> [Study text]:
⁂

The concept was presented to the events industry last month, and Berry says the reaction has been very favourable: “A portable Covid-safe venue is much needed, so we decided that rather than bottle up all of our ideas and sort of dangle them like carrots in front of selected people we would go public with it. The response has been pretty overwhelming.”

The production veteran says the design evolved over time but the core influence on the outcome was the need for a structure that is flexible enough to accommodate audiences in a range of formats: “Due to changing event guidance there is a lot of moving targets, so the objective was to make something that can be adapted to changing requirements and will also work after Covid.

“The set-up is all boxes except for the floor seats. There are four levels and four entrances, so there’s no cross pollination of people when entering shows – at each entrance there are dedicated bathrooms, cloakrooms, merch stands and food and beverage outlets. So, instead of 2,000 people getting in each other’s way, you’re down to 500 and they are split into bubbles.”

⁂

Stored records
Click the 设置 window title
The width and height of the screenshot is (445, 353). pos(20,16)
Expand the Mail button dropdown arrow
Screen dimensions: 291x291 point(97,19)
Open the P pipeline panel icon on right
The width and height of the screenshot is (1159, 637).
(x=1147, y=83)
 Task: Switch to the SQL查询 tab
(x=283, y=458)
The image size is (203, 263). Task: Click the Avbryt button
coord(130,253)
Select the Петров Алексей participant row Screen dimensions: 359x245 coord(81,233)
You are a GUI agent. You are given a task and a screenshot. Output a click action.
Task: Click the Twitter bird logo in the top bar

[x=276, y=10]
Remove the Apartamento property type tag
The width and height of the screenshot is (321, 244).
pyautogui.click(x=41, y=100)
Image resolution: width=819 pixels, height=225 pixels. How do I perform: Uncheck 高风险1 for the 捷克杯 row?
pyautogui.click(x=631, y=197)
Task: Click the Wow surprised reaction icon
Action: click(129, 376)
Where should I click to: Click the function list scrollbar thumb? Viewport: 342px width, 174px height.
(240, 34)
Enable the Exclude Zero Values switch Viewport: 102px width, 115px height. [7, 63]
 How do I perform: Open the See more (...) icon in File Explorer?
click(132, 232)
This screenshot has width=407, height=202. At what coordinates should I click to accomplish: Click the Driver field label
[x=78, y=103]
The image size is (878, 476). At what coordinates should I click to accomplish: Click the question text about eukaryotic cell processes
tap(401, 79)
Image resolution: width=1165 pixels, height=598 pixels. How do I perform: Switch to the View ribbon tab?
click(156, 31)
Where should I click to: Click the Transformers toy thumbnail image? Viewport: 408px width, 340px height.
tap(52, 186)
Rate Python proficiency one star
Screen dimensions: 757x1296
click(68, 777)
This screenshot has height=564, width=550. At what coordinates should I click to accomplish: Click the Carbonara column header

⁂

> [Questions on the material]:
A. According to the passage on the portable Covid-safe venue, how many levels and entrances does the structure have?
B. Write out the passage on the portable Covid-safe venue from "The concept was" up to and including "work after Covid.".
C. Continue the passage on the portable Covid-safe venue from the point where it stops.
The material was taken from a separate source.

> [Answers per task]:
A. It has four levels and four entrances.

B.
The concept was presented to the events industry last month, and Berry says the reaction has been very favourable: “A portable Covid-safe venue is much needed, so we decided that rather than bottle up all of our ideas and sort of dangle them like carrots in front of selected people we would go public with it. The response has been pretty overwhelming.”

The production veteran says the design evolved over time but the core influence on the outcome was the need for a structure that is flexible enough to accommodate audiences in a range of formats: “Due to changing event guidance there is a lot of moving targets, so the objective was to make something that can be adapted to changing requirements and will also work after Covid.

C.
He says the venue could be set up almost anywhere; a city centre, a park or even a festival site: “The basic structure is 40 metres square, and then you would have the infrastructure around it – so you’re really looking at an area of about half a soccer stadium that you need to take on.

“A concrete pad would be advantageous, but you could set it up anywhere, the possibilities are endless, the location just needs to be accessible.”

When it comes to accommodating the backstage requirements, Berry says that it can be built as a traditional production compound on one end of the structure or underneath a central stage: “That is very much like an old theatre set-up, you go down the steps and there you have the dressing rooms and offices so you can have all the infrastructure contained within the 40-square-metre space.”

When it comes to moving the Vertical Theatre from one location to another, Berry says the structure is not suitable for single-night per location tours but is ideal for residencies: “I’m in the business of moving large structures. On some of the tours I have worked on it has been like moving a mini village around. This venue is a 40 metre by 40 metre structure that is 17 metres tall. So, it takes a lot of moving around but I would find it easy with the right team of people. Portability is something that Ric and I spent a long time looking at.”

With an estimated 14-day build time and around five days needed to break the venue down, the timelines are certainly longer than the average touring concert production but Berry is confident that the venue will prove a popular option.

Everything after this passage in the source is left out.